### DESCRIPTION OF THE TASK
Show every line from the data below that includes "label".

*** DATA SHOWN ***

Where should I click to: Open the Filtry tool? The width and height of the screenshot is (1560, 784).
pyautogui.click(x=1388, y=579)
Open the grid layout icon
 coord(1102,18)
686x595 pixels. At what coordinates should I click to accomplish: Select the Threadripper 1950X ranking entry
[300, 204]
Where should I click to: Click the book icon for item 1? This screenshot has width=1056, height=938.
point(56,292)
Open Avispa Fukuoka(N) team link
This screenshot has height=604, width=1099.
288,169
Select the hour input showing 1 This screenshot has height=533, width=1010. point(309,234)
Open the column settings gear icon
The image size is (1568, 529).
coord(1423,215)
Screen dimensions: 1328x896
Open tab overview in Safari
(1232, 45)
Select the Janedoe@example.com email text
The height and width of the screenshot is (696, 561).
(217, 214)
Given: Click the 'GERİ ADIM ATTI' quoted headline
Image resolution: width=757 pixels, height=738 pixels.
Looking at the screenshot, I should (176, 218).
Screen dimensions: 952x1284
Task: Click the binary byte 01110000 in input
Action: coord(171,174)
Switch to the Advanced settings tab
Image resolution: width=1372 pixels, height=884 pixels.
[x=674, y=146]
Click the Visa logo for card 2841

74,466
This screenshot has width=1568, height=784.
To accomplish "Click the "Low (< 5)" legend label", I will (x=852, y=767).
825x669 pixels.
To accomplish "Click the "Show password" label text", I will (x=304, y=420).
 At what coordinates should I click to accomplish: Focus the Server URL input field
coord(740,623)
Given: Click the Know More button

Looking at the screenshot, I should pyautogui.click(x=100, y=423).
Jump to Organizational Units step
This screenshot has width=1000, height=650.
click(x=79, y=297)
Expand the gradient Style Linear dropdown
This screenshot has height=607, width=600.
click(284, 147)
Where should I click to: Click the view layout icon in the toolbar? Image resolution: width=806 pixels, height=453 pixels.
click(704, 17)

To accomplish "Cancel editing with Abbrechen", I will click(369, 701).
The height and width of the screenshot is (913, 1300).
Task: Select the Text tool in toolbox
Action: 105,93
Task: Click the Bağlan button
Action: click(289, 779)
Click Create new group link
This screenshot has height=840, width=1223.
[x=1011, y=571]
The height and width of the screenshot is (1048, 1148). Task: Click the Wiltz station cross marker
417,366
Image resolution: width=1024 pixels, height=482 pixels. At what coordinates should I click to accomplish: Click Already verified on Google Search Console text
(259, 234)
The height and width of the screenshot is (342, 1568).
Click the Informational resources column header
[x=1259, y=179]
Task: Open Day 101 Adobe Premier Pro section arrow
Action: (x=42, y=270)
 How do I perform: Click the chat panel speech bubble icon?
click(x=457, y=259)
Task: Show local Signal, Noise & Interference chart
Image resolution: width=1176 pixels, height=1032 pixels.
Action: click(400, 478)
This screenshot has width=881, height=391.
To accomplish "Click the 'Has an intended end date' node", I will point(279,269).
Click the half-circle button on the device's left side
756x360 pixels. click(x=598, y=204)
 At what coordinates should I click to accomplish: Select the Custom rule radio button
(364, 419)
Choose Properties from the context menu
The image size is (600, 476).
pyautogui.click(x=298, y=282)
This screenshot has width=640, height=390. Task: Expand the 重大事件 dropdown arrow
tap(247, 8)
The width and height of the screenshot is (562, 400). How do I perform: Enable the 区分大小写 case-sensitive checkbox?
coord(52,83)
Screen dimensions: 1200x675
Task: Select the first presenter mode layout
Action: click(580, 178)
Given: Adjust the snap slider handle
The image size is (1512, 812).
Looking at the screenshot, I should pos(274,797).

*** End of DATA SHOWN ***

### TASK RESULT
To accomplish "Click the "Low (< 5)" legend label", I will (x=852, y=767).
To accomplish "Click the "Show password" label text", I will (x=304, y=420).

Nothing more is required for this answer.